#### Problem description
Find how many lines in this data contain the string "pixels". Respond with only that number.

(Stored items)
·····

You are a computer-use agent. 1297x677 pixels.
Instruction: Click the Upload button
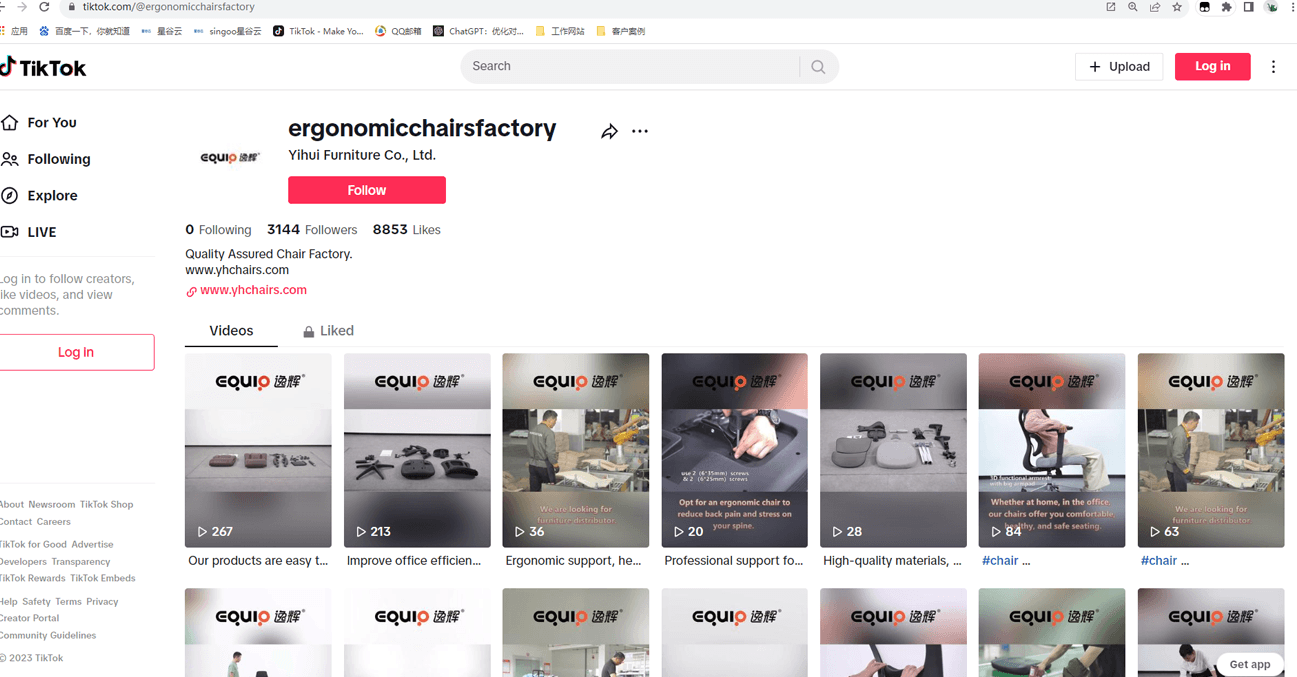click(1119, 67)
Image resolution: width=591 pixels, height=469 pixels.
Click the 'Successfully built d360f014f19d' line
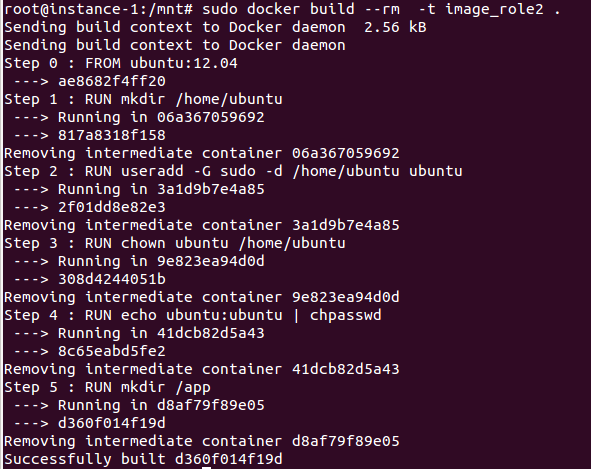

·····

#### Solution to the problem
2